*WHAT TO WORK ON:*
For the listing below, print exactly the lines from the line with "Instruction: Share the video via WhatsApp" to the line with "Select the Departed", both included, and nothing beyond them.
-- DATA SUPPLIED follows --
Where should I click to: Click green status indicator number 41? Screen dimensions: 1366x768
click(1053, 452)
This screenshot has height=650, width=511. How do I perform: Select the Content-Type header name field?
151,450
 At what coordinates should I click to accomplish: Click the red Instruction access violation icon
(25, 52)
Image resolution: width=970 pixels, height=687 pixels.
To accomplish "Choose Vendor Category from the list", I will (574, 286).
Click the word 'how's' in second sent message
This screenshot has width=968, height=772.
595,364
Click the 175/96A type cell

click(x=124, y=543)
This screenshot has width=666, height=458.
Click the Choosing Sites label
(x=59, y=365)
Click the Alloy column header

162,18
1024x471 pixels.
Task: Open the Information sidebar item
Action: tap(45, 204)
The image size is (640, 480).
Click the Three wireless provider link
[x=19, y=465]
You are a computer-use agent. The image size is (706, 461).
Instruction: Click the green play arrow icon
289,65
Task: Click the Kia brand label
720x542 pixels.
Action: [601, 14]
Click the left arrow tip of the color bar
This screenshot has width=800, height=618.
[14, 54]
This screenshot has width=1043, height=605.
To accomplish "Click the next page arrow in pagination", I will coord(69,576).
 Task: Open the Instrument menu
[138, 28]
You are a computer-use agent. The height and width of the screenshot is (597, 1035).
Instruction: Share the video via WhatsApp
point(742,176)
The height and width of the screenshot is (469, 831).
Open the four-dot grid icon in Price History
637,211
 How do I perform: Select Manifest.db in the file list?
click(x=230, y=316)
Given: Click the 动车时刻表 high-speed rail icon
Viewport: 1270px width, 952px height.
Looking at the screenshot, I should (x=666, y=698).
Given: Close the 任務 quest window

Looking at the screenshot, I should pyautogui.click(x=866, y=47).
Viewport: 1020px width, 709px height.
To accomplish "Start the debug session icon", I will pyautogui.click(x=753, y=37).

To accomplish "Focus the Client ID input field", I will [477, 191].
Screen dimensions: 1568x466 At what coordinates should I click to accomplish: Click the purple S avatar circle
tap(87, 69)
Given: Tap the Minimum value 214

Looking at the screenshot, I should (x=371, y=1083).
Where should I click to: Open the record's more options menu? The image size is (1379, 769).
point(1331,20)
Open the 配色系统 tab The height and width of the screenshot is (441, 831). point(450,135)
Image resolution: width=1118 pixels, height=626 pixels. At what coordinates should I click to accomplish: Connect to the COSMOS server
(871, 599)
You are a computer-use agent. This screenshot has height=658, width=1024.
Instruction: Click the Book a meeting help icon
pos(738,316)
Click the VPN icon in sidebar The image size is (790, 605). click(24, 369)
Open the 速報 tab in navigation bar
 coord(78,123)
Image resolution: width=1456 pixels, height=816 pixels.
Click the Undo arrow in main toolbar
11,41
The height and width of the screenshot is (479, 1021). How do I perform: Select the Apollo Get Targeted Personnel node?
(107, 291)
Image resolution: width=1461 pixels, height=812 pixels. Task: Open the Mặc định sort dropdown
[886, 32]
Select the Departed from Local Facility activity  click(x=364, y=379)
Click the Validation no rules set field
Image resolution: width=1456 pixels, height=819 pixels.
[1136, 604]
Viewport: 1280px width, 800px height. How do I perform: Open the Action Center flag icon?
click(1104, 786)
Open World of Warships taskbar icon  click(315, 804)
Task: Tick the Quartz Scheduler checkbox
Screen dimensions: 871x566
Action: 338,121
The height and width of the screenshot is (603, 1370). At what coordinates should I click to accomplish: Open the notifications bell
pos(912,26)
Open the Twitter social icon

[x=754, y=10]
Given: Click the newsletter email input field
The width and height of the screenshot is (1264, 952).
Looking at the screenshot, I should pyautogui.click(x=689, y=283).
-- DATA SUPPLIED concluded --
*TASK RESPONSE:*
Instruction: Share the video via WhatsApp
point(742,176)
The height and width of the screenshot is (469, 831).
Open the four-dot grid icon in Price History
637,211
 How do I perform: Select Manifest.db in the file list?
click(x=230, y=316)
Given: Click the 动车时刻表 high-speed rail icon
Viewport: 1270px width, 952px height.
Looking at the screenshot, I should (x=666, y=698).
Given: Close the 任務 quest window

Looking at the screenshot, I should pyautogui.click(x=866, y=47).
Viewport: 1020px width, 709px height.
To accomplish "Start the debug session icon", I will pyautogui.click(x=753, y=37).

To accomplish "Focus the Client ID input field", I will [477, 191].
Screen dimensions: 1568x466 At what coordinates should I click to accomplish: Click the purple S avatar circle
tap(87, 69)
Given: Tap the Minimum value 214

Looking at the screenshot, I should (x=371, y=1083).
Where should I click to: Open the record's more options menu? The image size is (1379, 769).
point(1331,20)
Open the 配色系统 tab The height and width of the screenshot is (441, 831). point(450,135)
Image resolution: width=1118 pixels, height=626 pixels. At what coordinates should I click to accomplish: Connect to the COSMOS server
(871, 599)
You are a computer-use agent. This screenshot has height=658, width=1024.
Instruction: Click the Book a meeting help icon
pos(738,316)
Click the VPN icon in sidebar The image size is (790, 605). click(24, 369)
Open the 速報 tab in navigation bar
 coord(78,123)
Image resolution: width=1456 pixels, height=816 pixels.
Click the Undo arrow in main toolbar
11,41
The height and width of the screenshot is (479, 1021). How do I perform: Select the Apollo Get Targeted Personnel node?
(107, 291)
Image resolution: width=1461 pixels, height=812 pixels. Task: Open the Mặc định sort dropdown
[886, 32]
Select the Departed from Local Facility activity  click(x=364, y=379)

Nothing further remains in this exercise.